Preventive Treatment

As our understanding of the clinical, epidemiological, and pathophysiological differences between EM and CM develops, it becomes highly likely that we will find the patterns of treatment or treatment response to preventive therapies to be different between the two migraine groups. Indeed, the recognition of the two disease states within the ICHD-2 guidelines is designed to facilitate the optimal treatment paradigm and the development of therapies specifically targeted at either EM or CM.

Several classes of drugs are available for migraine prevention, including antihypertensives, antiepileptics, and antidepressants [39]. Specifically, antihypertensive agents available for migraine treatment are β-blockers, angiotensin-converting enzyme inhibitors, angiotensin receptor blockers, and calcium channel blockers. Common choices of antiepileptics include topiramate, valproate, and gabapentin.
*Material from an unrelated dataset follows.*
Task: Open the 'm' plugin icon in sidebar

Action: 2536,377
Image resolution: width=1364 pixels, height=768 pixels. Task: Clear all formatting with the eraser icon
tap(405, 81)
In addition, tricyclic antidepressants are commonly used [39].

Many of these therapies also are used in the prevention of CM; however, of the aforementioned EM therapies, only topiramate has demonstrated efficacy in CM patients through randomized placebo-controlled trials [41, 42]. Additionally, while efficacy has not been demonstrated in EM, onabotulinumtoxin A injections [43] have demonstrated safety and efficacy in CM patients in randomized, double-blind, placebo-controlled studies [18, 44, 45]. Less-studied agents in CM preventive treatment include gabapentin, pregabalin, fluoxetine, tizanidine, zonisamide, and memantine [46].


Migraine is a highly debilitating disease in both its episodic and chronic forms, with the latter imposing more substantial individual and socioeconomic burden as described by various population-based studies [7••, 9, 10••, 21]. Through identification of risk factors for progression to CM, clinicians can educate patients about modifiable risk factors and can begin appropriate selected therapy in a timely manner. As research continues to demonstrate, CM is a distinct disorder with clinico-epidemiological profiles and therapeutic response patterns different from that of EM. Clear definition and enhanced recognition of these two disease states can better facilitate the development of therapies specifically targeted at either EM or CM.